Highlights of the Singapore Art Week, January 11-19

Singapore Art Week (SAW) returns January 11 to 19 this year, bringing a kaleidoscope of visual art showcases and experiences in various locations across Singapore.

An annual celebration of visual arts, SAW is jointly organised by the National Arts Council (NAC), Singapore Tourism Board (STB) and the Economic Development Board (EDB).

Now in its eighth edition, SAW will be welcoming the public in various spaces including galleries, museums, art precincts and unconventional spaces. Audiences can also look forward to innovative art and lifestyle events that will take place alongside key events in the visual arts calendar.

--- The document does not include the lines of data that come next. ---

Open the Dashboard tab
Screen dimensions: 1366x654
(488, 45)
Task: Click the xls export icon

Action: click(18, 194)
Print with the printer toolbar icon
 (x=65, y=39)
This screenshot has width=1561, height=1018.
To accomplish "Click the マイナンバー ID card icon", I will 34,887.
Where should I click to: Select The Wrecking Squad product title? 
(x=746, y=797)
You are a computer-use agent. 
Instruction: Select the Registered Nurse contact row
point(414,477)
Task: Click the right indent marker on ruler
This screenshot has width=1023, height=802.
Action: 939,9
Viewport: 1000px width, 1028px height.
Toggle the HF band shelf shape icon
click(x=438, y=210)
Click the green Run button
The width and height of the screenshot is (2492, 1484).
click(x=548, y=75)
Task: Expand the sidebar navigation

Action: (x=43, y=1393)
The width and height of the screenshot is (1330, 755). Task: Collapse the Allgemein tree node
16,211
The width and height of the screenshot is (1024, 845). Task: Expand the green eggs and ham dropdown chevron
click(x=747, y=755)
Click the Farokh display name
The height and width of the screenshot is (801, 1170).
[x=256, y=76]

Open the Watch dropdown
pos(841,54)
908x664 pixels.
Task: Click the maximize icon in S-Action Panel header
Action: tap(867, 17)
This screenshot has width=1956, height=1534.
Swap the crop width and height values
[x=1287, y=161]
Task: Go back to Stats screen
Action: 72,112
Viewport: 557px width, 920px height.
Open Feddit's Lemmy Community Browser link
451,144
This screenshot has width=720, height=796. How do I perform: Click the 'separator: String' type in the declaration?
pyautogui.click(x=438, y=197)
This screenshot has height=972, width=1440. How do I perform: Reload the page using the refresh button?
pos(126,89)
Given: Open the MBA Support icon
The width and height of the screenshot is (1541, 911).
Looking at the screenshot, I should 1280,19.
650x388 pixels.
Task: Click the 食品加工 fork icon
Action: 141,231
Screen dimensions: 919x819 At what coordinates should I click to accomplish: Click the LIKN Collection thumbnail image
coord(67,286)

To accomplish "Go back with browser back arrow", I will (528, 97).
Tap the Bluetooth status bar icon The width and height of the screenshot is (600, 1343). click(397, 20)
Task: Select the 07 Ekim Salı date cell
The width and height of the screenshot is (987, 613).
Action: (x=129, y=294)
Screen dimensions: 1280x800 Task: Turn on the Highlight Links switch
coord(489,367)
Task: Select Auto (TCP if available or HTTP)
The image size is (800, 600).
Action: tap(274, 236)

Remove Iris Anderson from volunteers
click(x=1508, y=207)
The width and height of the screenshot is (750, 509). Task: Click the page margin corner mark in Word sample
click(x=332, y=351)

Here are some highlights of the SAW: 

Disturbing Narratives

Photo courtesy: Singapore Art Week
Photo courtesy: Singapore Art Week

A work of art does not serve to illustrate. Rather, it generates new meanings, creates new associations, and sensitises our relation to the sphere of human experience that it incorporates. Disturbing Narratives reflects empathy, sensibility, imaginative richness and radically freed phantasy, in which the artists of our days are approaching the unlimited complexity of life and history.

Disturbing Narratives presents over 30 artists from Europe, Asia, Africa and North & South America who are working with completely different visual languages and media – spanning painting, drawing, photography, video, sculpture and installation.

When: January 11-19
Where: Parkview Museum
Entry: Free

Dancing Alone (Don't Leave Me)

Photo courtesy: Singapore Art Week
Photo courtesy: Singapore Art Week

Dancing Alone (Don’t Leave Me) by artist Susie Wong is an immersive video installation of solitary women dancing freely, evoking imagery of dance halls in the 1950s and 60s.

Referencing a line from the film, The King and I: “no woman would dance alone while a man is looking at her,” the exhibition alludes to the consumed representations of women in media that are re-enacted in the everyday. The dancers in Wong’s videos evoke both the desire to be freed from these tropes, and at the same time, to themselves consume by reinforcing them through the culturally infusive practices of a modern society. Through dance, she is both empowered and subjugated.

When: January 11-19
Where: Objectifs – Centre for Photography and Film
Entry: Free

AR.T Trail

Photo courtesy: NParks
Photo courtesy: NParks

Re-discover the cultural and historical narratives through physical and digital layers and reconnect with the stories hidden in our urban environment.

In Singapore, the Central Business District around Tanjong Pagar and Raffles Place is home to public art created by some of Singapore’s pioneer artists. Harnessing the storytelling power of augmented reality technology, AR.T Trail invites the public to immerse themselves in the stories of six public artworks in this district. This is also Singapore’s first-ever public art walking trail powered by Spark AR from Facebook. 

When: January 11-19
Where: Various locations around CBD
Entry: Free

Pneuma: Of Spirituality in Contemporary Age

Photo courtesy: Singapore Art Week
Photo courtesy: Singapore Art Week

In this group exhibition, six artists gather to provide a multi-faceted view of an individual’s metaphysical perspective qua spiritual journey; a human effort to build a perennial ground as a basis for understanding differences and nuances. There are shapes, lines and colours in Pneuma: Of Spirituality in a Contemporary Age, that symbolises deep meanings so ancient that it resonates even if our consciousness has no awareness of it.

When: January 11-19
Where: Stamford Arts Centre​
Entry: Free

State of Motion 2020: Rushes of Time

Photo courtesy: Singapore Art Week
Photo courtesy: Singapore Art Week

Set against the newly reopened National Archives of Singapore as one of its exhibition sites, State of Motion 2020: Rushes of Time reflects on the relations between ideas of time, bodies of memory and the moving image. From site-specific installations to live performances, the featured artworks will look into ways in which artists act as living mediums to gather and animate personal and collective histories.

Parallel to the exhibition, there will be tours, talks and an exciting film programme that explores the repositories and the possibilities of the archival.

When: January 11-19
Where: National Archives of Singapore
Entry: Free

DE:VOTED

Photo courtesy: Singapore Art Week
Photo courtesy: Singapore Art Week

A love letter to devotion and intimacy, an ode to togetherness, an homage to the claustrophobia of surveillance capitalism. Organised by INSTINC, DE:VOTED is an immersive mash-up of light, sound, performance and technology by seven local artists and two Japanese artists. 

DE:VOTED’s sense of evolving communality will play out through programme of workshops, guided tours and space activations. Set-up, presentation and deinstallation will be dissected and opened up in a single continuous gesture over seven days.